Berdasar catatan Badan Pusat Statistik, Indonesia tahun lalu mengimpor 2,088 juta ton kedelai, termasuk 1,848 juta ton dari Amerika. Sisanya dari Malaysia (120 ribu ton), Argentina, (73 ribu ton), Uruguay (16,9 ribu ton) dan Brasil (13,6 ribu ton). Berdasar penuturan Ketua Komisi Keamanan Hayati Agus Pakpahan, beberapa di antara negara itu merupakan pengembang bioteknologi transgenik.
Husna Zahir melanjutkan, kedelai curah dari Amerika selama ini sudah beredar di pasar-pasar Indonesia. Di sisi lain, banyak produk jajanan lokal dan industri berbahan kedelai atau jagung. Bila sudah menjadi produk pangan, misalnya jajanan, konsumen sulit membedakan apakah produk jajanan itu berbahan kedelai transgenik atau bukan. ”Karena tidak ada informasi label,” ujarnya.
Persoalan lain, bisa saja pengusaha jajanan itu berdalih telah menggunakan bahan baku non-transgenik. Tetapi siapa tahu, ketika stok kedelai lokal habis, diam-diam mereka beralih menggunakan kedelai transgenik lagi. ”Kami hanya ingin transparansi, hak mendapat penjelasan informasi, produk transgenik harus lolos uji keamanan dan pelabelan,” kata dia.
Apalagi hasil budidaya bibit transgenik hingga kini masih dalam perdebatan. Gilles-Eric Seralini, profesor biologi molekuler dari Universitas Caen, Prancis, menguak dampak buruk produk transgenik ini melalui sebuah penelitian. Hasilnya, produk transgenik bisa menyebabkan tumor payudara serta kerusakan ginjal dan hati. Bahkan dalam waktu lama, mengkonsumsi makanan transgenik bisa mengakibatkan kematian.
Organisasi pegiat lingkungan dunia, Greenpeace, mendukung Seralini sebab mereka anti terhadap rekayasa genetik pangan. Namun berbeda dengan Jon Entine, Direktur Genetic Literacy Project di Universitas George Mason, Amerika Serikat. Dia sempat menulis polemik hasil penelitian Seralini di situs Forbes. Dia mencemooh hasil penelitian Seralini itu.

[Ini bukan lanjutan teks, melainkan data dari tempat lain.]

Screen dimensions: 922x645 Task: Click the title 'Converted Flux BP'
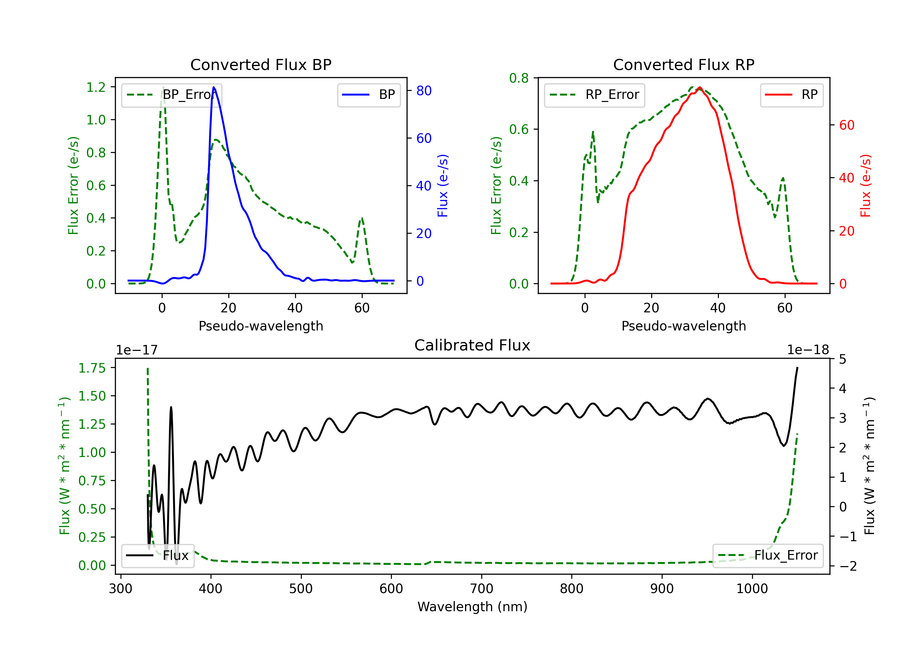[x=261, y=64]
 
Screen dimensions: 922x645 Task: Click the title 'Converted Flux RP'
[x=684, y=64]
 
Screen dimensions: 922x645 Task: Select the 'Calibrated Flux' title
[x=472, y=345]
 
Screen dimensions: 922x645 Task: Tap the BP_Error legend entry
[x=172, y=95]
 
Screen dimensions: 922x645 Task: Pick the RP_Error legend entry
[x=594, y=95]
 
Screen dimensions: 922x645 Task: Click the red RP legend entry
[x=791, y=95]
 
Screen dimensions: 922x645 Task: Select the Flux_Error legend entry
[x=768, y=556]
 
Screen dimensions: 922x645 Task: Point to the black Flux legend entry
[x=157, y=556]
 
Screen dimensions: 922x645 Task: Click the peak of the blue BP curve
[x=214, y=87]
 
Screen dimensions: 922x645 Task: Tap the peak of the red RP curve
[x=699, y=87]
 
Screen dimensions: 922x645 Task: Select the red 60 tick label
[x=847, y=125]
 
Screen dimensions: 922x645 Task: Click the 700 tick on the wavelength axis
[x=482, y=589]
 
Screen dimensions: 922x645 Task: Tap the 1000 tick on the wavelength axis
[x=752, y=589]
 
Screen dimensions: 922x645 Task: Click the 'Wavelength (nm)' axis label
[x=472, y=607]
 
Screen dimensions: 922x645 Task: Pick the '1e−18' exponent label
[x=808, y=350]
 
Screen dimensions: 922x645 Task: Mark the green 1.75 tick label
[x=92, y=368]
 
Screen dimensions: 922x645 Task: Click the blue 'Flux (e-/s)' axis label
[x=443, y=186]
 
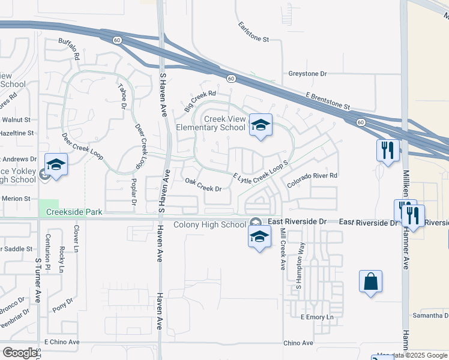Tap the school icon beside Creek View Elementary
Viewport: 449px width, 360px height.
(261, 125)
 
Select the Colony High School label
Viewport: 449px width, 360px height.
(209, 225)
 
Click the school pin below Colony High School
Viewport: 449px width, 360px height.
(259, 238)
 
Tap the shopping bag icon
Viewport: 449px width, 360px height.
(370, 281)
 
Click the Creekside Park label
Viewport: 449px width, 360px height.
(71, 212)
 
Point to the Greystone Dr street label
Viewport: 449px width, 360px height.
(307, 74)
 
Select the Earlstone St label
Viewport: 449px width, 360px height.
(253, 31)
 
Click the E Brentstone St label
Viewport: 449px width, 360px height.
(328, 101)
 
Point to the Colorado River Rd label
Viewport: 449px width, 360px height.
(312, 179)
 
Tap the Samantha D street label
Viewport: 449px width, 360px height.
(430, 315)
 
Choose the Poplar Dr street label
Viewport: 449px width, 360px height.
(131, 191)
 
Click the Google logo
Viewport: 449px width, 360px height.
(20, 353)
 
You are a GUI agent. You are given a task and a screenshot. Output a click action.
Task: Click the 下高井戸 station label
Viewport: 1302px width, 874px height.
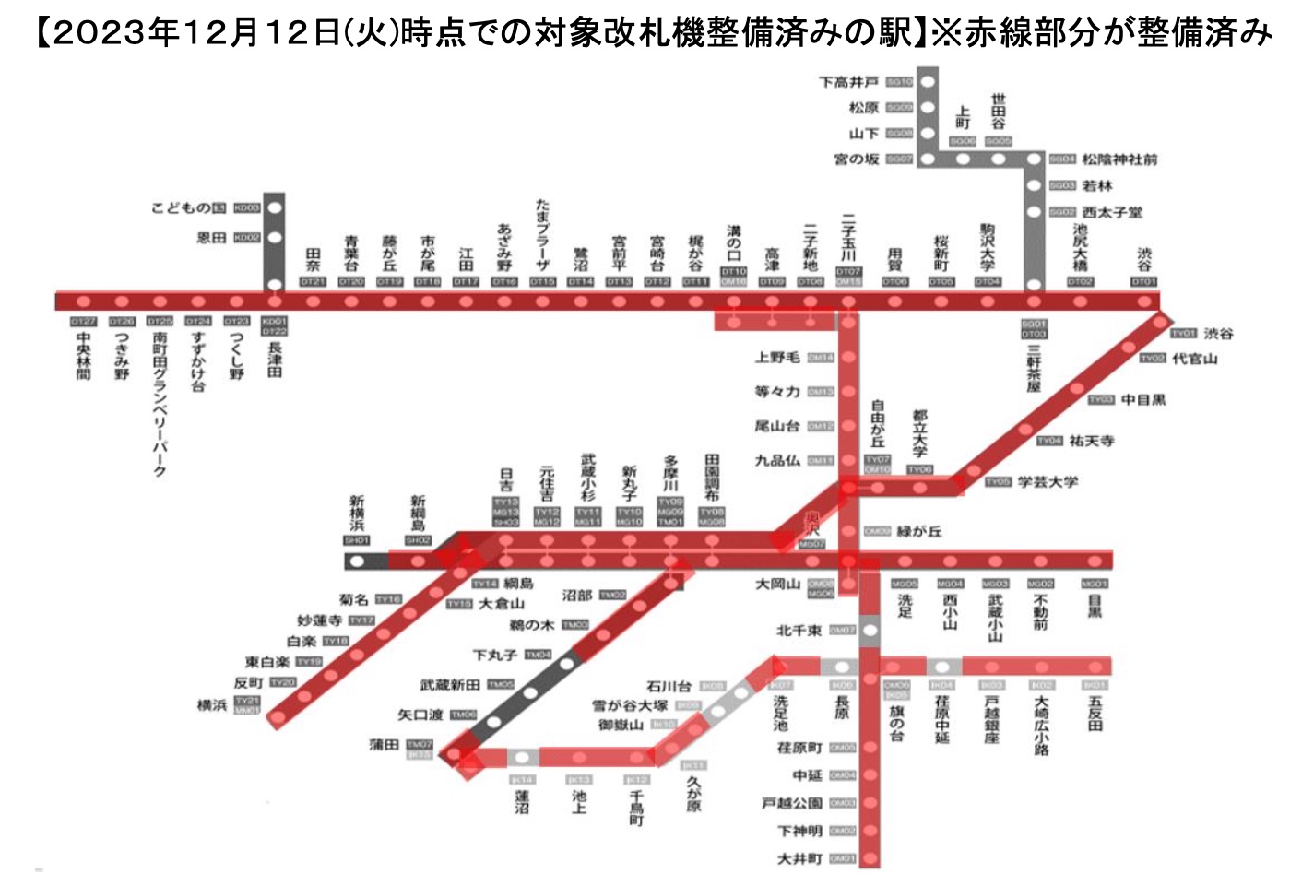[849, 82]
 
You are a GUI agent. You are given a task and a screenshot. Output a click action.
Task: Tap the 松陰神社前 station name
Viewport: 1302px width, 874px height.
[1119, 159]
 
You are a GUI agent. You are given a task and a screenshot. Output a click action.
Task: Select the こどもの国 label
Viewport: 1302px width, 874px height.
[188, 207]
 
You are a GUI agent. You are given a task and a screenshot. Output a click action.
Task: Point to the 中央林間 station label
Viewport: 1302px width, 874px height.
[84, 356]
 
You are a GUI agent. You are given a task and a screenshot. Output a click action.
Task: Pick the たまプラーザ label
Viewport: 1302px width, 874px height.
[542, 234]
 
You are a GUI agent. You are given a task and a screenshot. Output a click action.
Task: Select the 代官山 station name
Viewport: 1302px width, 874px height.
[1194, 359]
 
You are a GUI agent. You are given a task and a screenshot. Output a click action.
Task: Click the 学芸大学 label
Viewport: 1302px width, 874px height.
[1048, 482]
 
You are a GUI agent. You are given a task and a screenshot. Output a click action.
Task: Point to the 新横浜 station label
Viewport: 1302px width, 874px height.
[357, 514]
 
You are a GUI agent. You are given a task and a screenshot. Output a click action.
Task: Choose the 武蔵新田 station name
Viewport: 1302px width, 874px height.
[450, 685]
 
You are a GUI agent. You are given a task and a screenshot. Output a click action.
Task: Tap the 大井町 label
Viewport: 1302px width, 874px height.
[799, 858]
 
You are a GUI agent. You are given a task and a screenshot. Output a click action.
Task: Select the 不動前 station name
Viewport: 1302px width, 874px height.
[1040, 612]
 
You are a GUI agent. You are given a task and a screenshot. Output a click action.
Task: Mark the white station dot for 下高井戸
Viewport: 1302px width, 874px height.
[928, 82]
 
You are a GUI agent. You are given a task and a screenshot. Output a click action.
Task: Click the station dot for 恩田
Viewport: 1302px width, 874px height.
[274, 238]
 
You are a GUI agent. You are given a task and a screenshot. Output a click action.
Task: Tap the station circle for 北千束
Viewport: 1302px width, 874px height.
[869, 631]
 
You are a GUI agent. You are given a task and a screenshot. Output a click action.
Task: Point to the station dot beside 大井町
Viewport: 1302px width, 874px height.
[869, 858]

Entine menuding penelitian Seralini tidak memenuhi kaidah publikasi ilmiah. Alasannya, dalam laporan penyajian hasil penelitian tidak menampilkan semua data seharusnya bisa dikoreksi dan dievalusasi oleh pembaca.
Namun menurut Dwi Andreas Santosa, pakar bioteknologi tanah dan lingkungan jebolan Institut Pertanian Bogor, boleh atau tidaknya benih transgenik tergantung pemerintah. Indonesia sudah memiliki aturan tentang keamanan produk hasil rekayasa genetik, misalnya Undang-undang Nomor 21 tahun 2004 tentang Pengesahan Cartagena Protocol on Biosafety.
Selain itu, ada Peraturan Pemerintah No 21 tahun 2005 tentang Keamanan Hayati Produk Rekayasa Genetik dan Peraturan Presiden Nomor 39 tahun 2010 tentang Komisi Keamanan Hayati Produk Rekayasa Genetik. “Undang-undang dan peraturan itu sudah memadai untuk mengatur produk hasil rekayasa genetika. BPOM bertanggung jawab untuk keamanan pangan produk rekayasa genetika,” ujar Andreas.
Berdasar aturan-aturan itu pula, Komisi Keamanan Hayati Kementerian Pertanian bulan lalu menyimpulkan produk transgenik tidak berbahaya. Mereka merekomendasikan jagung transgenik varietas RR NK603 disisipi gen bakteri tanaman (Agrobacterium) dan jagung varietas Bt Mon89034 disisipi gen bakteri tanah (Bacillus thuringiensis) aman.